Apple Intelligence logo and icon.

(Image: Apple)

2 min. read
This article was originally published in German and has been automatically translated.

Apple Intelligence was not trained with the free database The Pile, which contains subtitles of thousands of YouTube videos without asking their creators. The company announced this to the Apple blog 9to5Mac. The company had written in a scientific paper on its OpenELM series of high-efficiency models that the data set was being used. However, OpenELM is not part of the AI systems used by the company, including Apple Intelligence or other technology from the field of machine learning.

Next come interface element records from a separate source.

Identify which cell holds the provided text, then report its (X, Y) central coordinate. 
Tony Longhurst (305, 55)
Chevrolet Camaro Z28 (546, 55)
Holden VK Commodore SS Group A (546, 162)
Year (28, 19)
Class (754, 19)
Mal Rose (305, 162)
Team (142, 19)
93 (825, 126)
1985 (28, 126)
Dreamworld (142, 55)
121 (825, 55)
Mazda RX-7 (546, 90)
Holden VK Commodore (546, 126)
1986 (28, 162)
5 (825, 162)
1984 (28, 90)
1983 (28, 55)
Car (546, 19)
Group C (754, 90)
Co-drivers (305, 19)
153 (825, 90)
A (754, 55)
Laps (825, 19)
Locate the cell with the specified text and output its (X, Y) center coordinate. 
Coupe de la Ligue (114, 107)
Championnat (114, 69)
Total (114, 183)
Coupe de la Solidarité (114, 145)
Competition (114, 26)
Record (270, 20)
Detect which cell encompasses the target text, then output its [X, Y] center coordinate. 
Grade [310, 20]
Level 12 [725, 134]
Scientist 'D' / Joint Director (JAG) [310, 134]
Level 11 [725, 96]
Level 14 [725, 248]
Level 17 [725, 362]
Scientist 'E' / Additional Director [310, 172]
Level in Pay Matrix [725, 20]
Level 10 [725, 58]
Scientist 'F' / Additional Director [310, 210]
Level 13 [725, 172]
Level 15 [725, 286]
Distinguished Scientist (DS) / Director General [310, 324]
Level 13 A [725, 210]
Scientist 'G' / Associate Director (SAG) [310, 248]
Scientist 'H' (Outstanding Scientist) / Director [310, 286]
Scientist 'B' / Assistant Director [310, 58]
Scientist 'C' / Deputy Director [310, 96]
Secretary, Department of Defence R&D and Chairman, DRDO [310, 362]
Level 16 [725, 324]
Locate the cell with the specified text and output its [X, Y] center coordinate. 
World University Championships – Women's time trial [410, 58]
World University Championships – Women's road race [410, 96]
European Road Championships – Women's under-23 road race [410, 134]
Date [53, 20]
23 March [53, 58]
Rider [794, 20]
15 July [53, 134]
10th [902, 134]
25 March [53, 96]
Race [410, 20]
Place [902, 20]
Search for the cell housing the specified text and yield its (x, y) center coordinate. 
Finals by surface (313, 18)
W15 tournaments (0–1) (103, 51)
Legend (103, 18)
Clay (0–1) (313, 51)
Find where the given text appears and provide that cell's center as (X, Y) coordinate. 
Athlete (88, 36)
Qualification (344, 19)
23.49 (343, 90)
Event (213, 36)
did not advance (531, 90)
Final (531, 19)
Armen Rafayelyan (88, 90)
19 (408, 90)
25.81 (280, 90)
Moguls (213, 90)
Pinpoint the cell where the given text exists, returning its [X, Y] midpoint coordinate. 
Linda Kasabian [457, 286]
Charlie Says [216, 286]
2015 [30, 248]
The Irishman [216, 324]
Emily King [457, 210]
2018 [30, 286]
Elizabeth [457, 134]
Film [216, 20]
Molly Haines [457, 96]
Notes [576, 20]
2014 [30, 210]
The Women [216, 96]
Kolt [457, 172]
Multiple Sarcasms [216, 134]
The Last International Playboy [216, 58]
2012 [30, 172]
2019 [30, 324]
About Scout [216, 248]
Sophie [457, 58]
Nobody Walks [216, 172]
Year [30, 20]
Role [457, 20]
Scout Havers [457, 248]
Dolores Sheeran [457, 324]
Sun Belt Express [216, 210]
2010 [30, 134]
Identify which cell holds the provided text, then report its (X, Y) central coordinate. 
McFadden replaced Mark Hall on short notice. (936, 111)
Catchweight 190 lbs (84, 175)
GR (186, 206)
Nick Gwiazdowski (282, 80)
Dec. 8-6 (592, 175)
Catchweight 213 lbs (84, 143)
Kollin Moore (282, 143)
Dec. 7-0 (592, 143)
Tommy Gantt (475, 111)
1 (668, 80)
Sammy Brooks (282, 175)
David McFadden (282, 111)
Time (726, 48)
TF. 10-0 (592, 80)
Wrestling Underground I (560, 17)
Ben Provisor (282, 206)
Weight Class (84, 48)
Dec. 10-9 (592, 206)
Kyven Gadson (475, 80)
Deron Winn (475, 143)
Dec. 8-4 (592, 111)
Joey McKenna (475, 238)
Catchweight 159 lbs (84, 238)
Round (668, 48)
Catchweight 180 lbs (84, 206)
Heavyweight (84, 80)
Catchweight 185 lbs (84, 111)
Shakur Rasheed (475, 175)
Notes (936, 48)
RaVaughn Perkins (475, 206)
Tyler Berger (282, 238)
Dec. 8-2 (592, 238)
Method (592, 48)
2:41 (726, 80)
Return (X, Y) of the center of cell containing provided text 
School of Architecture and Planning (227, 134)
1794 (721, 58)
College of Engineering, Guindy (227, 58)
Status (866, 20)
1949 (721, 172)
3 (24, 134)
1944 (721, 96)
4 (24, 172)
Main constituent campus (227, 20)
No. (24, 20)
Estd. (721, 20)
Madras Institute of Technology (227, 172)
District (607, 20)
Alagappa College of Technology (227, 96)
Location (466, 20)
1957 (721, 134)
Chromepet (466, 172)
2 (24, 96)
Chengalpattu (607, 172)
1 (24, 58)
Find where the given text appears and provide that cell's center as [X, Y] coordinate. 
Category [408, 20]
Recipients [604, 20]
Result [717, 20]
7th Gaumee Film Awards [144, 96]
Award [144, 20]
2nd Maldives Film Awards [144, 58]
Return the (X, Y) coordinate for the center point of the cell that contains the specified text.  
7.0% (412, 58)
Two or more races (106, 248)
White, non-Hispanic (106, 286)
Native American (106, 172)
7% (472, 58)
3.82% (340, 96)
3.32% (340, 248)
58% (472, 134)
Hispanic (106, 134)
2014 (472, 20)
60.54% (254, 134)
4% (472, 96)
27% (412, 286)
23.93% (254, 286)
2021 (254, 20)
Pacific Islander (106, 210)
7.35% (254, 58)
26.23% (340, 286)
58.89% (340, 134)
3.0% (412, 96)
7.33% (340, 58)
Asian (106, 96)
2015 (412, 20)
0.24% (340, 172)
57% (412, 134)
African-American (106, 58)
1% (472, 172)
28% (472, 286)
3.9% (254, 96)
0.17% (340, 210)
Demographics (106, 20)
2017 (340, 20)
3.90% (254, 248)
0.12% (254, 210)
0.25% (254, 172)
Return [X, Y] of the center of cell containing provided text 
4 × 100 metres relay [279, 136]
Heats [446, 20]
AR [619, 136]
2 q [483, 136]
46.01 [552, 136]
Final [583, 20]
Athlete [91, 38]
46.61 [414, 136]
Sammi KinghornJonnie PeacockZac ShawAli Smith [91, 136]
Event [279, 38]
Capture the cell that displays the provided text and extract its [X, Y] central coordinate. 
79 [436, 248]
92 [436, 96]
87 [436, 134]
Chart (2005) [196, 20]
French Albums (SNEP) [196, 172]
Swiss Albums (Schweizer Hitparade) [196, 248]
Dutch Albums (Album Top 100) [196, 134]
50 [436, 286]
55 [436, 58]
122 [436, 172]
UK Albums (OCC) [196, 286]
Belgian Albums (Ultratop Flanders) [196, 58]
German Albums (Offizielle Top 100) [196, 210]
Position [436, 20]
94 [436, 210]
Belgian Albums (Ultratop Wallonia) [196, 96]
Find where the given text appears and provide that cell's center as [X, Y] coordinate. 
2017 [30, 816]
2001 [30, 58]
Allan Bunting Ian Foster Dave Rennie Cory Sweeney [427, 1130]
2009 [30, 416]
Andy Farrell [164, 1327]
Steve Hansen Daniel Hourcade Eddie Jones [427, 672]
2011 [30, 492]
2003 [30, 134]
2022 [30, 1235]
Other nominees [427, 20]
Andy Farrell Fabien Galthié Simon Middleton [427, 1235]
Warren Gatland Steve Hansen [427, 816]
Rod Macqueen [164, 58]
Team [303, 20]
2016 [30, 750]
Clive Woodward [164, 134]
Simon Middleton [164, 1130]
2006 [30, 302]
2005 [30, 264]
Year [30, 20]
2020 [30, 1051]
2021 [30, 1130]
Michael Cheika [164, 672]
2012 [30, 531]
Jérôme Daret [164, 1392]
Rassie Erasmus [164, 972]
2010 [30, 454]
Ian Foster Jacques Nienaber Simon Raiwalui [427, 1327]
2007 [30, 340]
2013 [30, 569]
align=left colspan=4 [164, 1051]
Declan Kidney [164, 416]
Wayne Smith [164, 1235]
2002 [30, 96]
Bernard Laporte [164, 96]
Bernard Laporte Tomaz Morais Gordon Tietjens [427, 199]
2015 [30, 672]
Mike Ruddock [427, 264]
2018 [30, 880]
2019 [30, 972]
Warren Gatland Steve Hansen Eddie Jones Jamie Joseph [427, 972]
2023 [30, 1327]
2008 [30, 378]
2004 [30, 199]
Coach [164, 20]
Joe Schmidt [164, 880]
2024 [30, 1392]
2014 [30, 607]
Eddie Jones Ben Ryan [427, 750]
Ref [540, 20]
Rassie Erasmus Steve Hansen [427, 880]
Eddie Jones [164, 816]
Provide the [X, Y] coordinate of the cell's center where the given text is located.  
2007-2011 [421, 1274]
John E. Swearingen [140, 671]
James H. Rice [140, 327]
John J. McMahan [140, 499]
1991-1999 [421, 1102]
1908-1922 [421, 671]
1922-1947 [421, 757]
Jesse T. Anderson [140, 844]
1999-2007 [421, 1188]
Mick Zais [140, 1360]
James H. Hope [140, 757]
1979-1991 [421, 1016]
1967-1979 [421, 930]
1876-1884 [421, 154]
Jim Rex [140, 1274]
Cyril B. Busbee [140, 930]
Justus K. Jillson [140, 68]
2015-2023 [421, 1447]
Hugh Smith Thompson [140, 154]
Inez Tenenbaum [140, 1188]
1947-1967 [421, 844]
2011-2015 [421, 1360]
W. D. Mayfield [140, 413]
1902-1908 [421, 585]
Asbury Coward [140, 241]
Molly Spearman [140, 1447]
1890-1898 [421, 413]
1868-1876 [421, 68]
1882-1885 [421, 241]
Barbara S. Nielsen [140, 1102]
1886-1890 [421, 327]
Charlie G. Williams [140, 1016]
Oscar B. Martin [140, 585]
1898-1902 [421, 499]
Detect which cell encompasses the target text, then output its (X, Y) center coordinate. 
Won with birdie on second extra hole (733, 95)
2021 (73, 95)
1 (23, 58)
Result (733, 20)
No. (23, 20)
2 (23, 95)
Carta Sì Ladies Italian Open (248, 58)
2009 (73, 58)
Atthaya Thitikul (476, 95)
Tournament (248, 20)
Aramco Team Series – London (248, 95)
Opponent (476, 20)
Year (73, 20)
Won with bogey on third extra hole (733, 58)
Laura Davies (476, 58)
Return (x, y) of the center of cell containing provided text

According to 9to5Mac, Apple said it developed OpenELM as a contribution to AI research and the advancement of open-source language models. At the time, the company described the technology as a "cutting-edge open language model". However, OpenELM was only developed for research purposes, not to operate any Apple intelligence functions. OpenELM is still available on Apple's AI research website.

Criticism of the training data set "The Pile", which originates from the non-proift organization EleutherAI, was raised in a report by The Proof, according to which other large companies such as Nvidia, Anthropic and Salesforce also use the information. "The Pile" is said to have been fed with subtitles from 170,000 YouTube videos, among other things. There is said to have been no authorization for this.

It is still not clear exactly which and how much training data Apple uses for Apple Intelligence. The company only states that it uses "licensed content, including data that improves specific functions". However, there is also data that Apple itself seems to have obtained from the public internet with its web crawler.

To opt out, website operators must instruct the special "Applebot-Extended" to ignore their own content. The crawling of websites by the AppleBot (which is not used for AI purposes, but for other services) remains in place even when opting out if it is not simultaneously rejected in the "robots.txt" file, the company writes on Apple.com. It is also known that the company does not include personal user data or "user interactions" in the training. There are also filters for credit card data or "obscenity" plus low-quality content - although it is unclear how these are excluded.